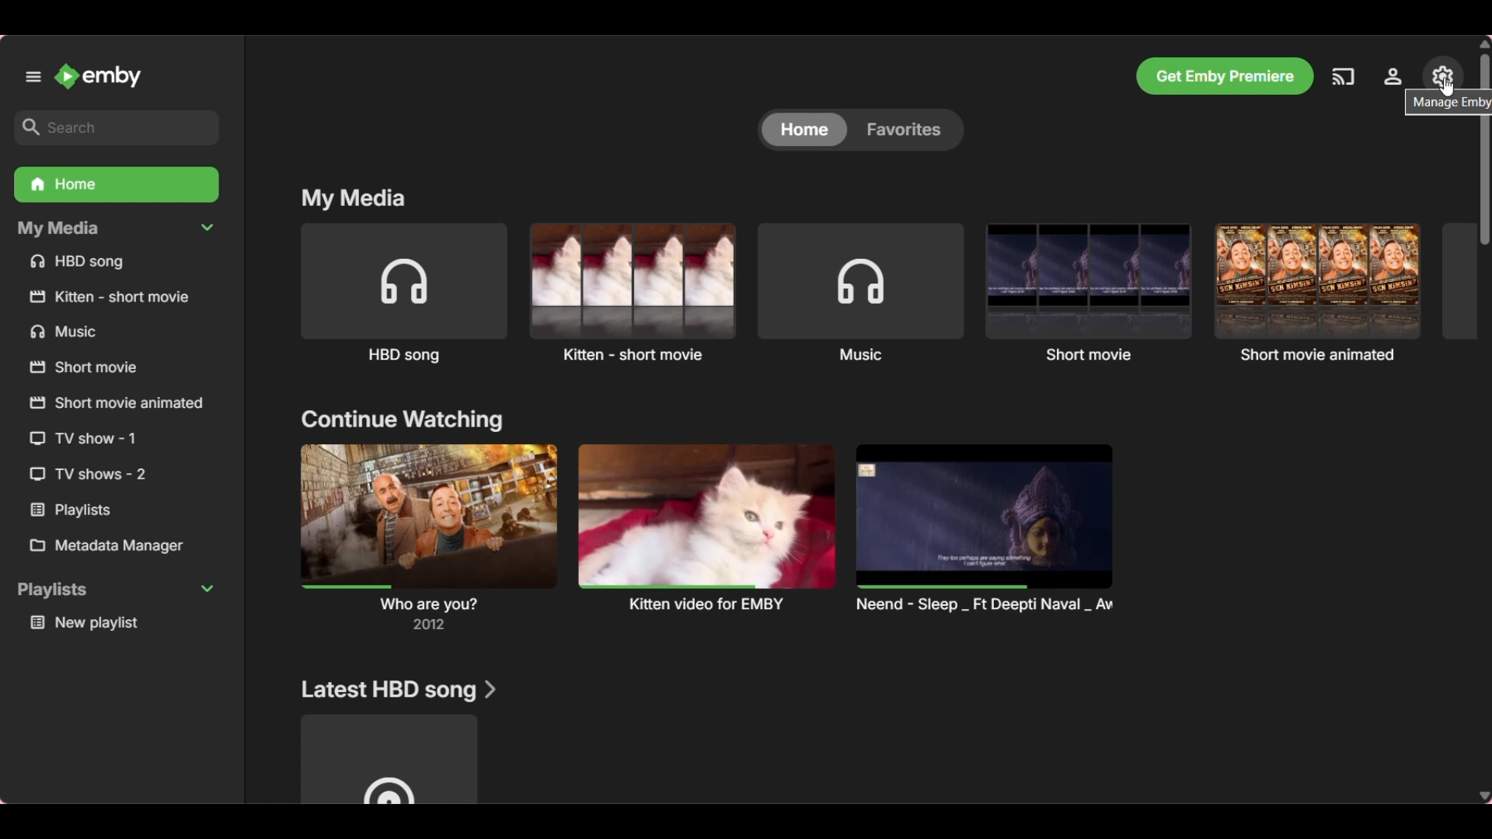 The height and width of the screenshot is (839, 1492). What do you see at coordinates (1484, 44) in the screenshot?
I see `Quick slide to top` at bounding box center [1484, 44].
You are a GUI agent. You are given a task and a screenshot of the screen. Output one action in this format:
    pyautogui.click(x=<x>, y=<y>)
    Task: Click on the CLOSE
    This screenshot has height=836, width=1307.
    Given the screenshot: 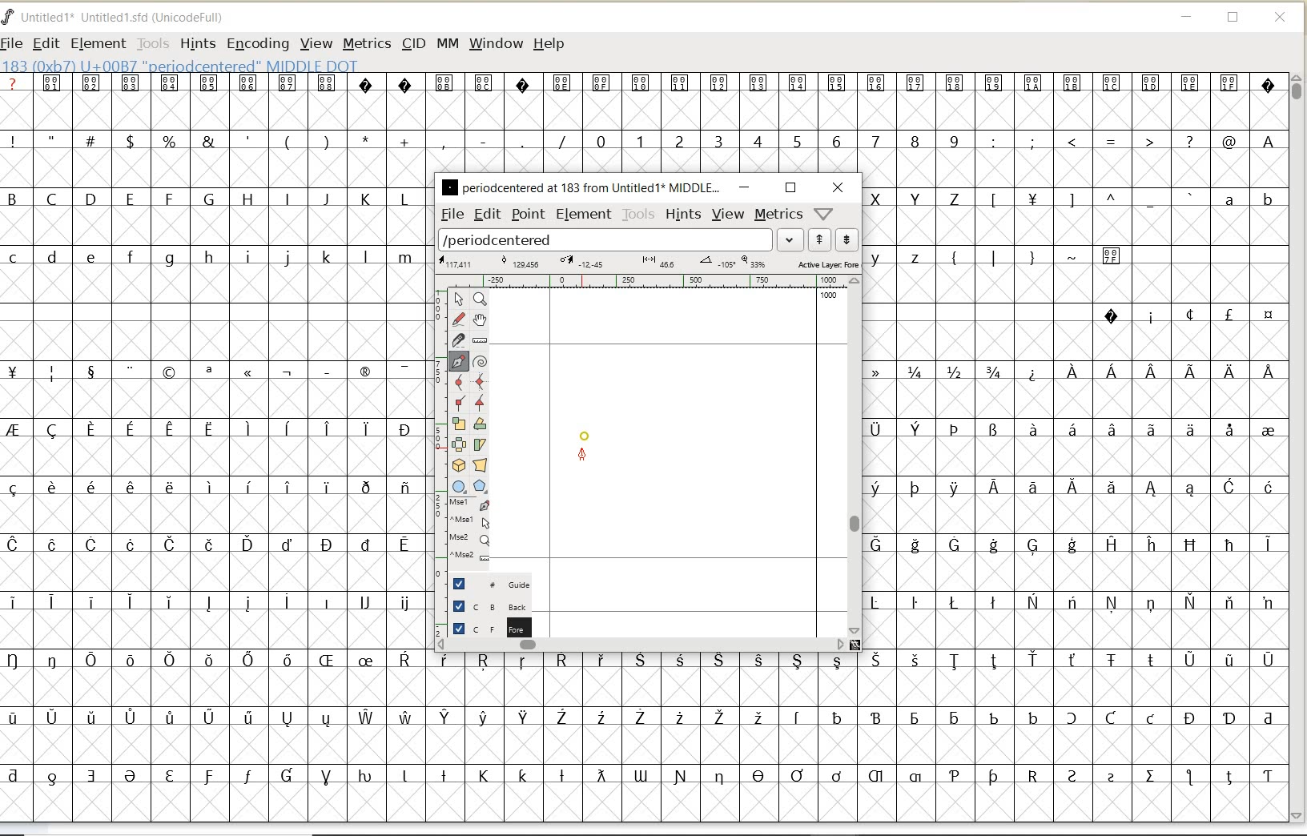 What is the action you would take?
    pyautogui.click(x=1282, y=18)
    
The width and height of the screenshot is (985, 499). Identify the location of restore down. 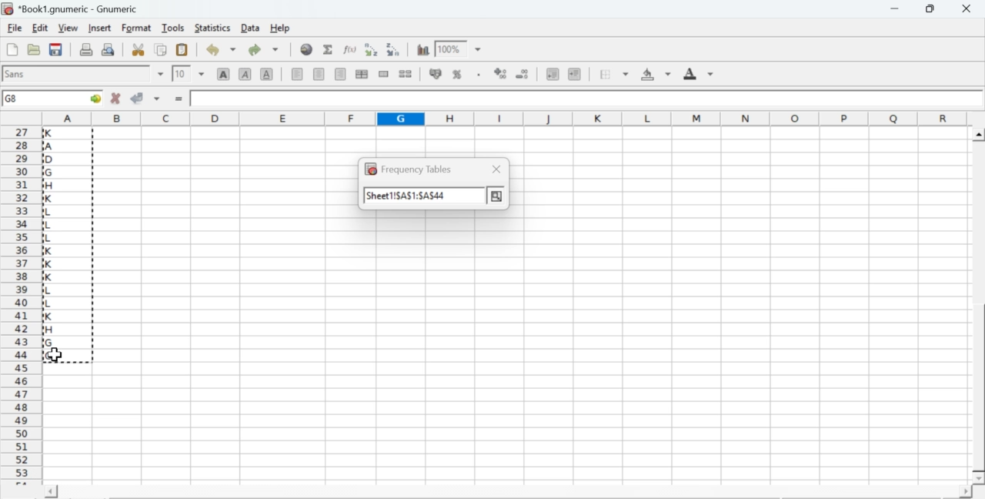
(931, 9).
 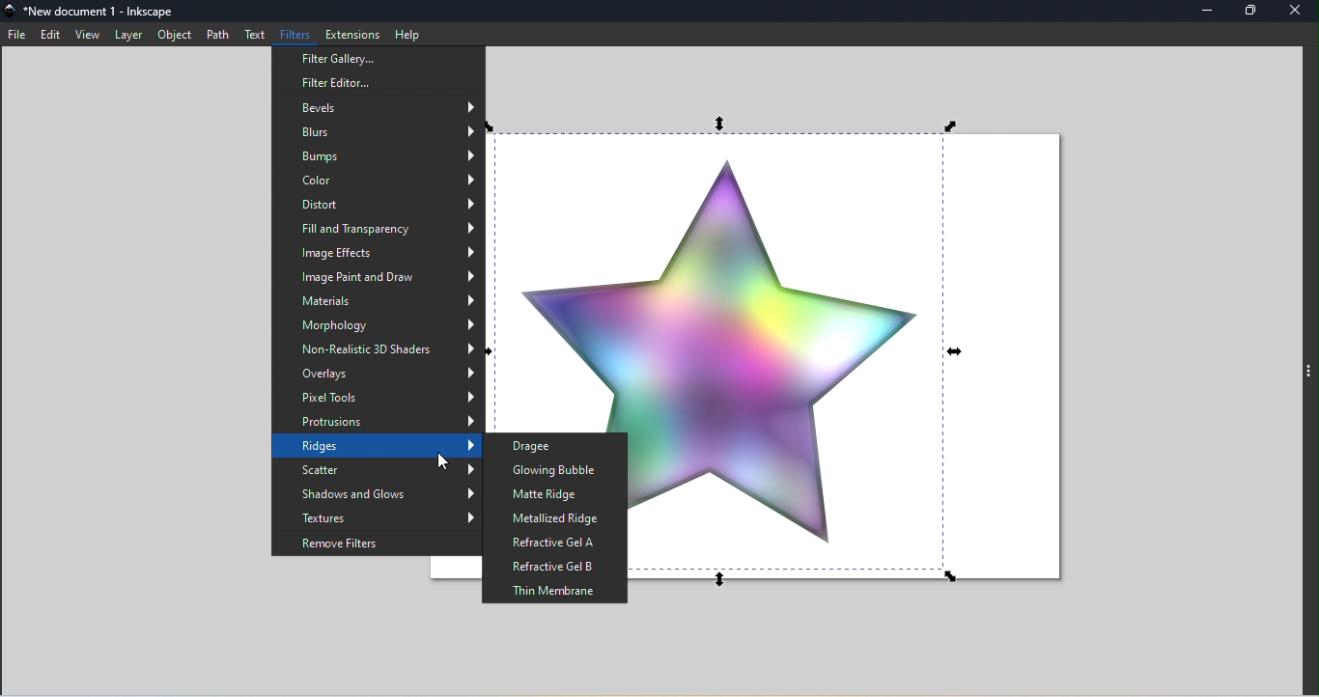 I want to click on Filters, so click(x=291, y=34).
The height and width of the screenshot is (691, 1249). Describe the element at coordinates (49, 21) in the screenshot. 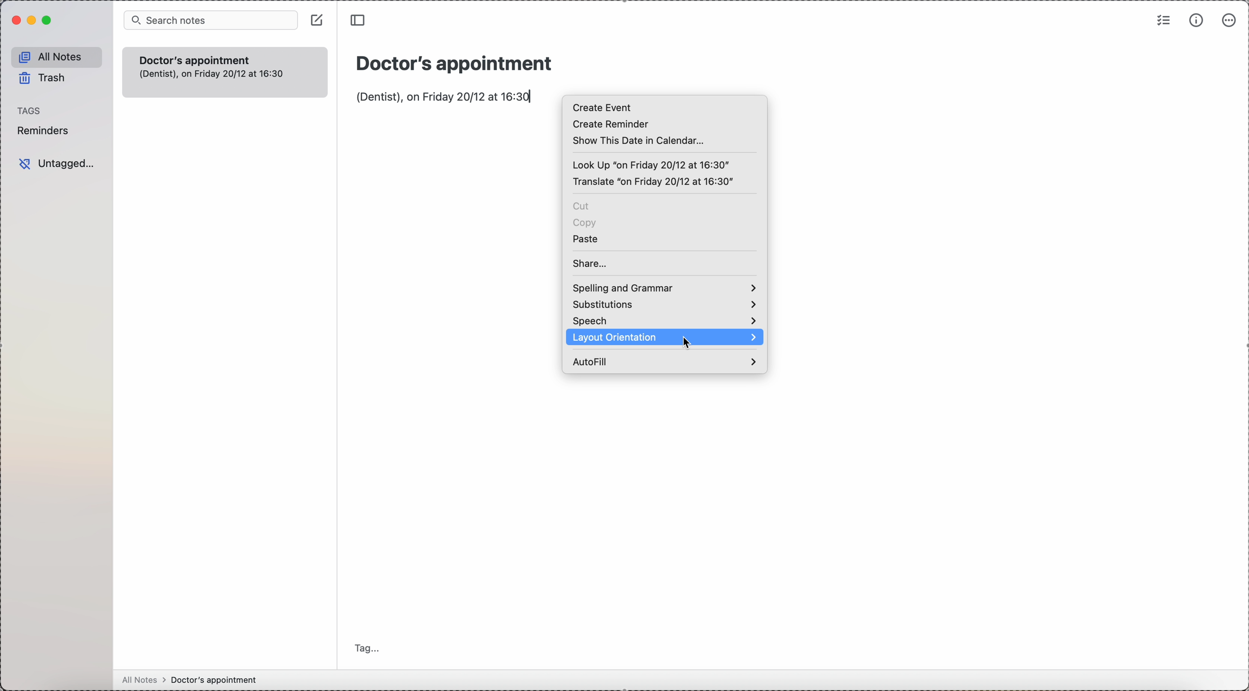

I see `maximize Simplenote` at that location.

◆ **TASK DESCRIPTION**: Retype the records word for word, starting at the line that contains "I want to click" and continuing through the final line of the records, with both ends included. Omit the pictures.

◆ **EXERCISE RESULT**:
  I want to click on Filters, so click(x=291, y=34).
The height and width of the screenshot is (691, 1249). Describe the element at coordinates (49, 21) in the screenshot. 

I see `maximize Simplenote` at that location.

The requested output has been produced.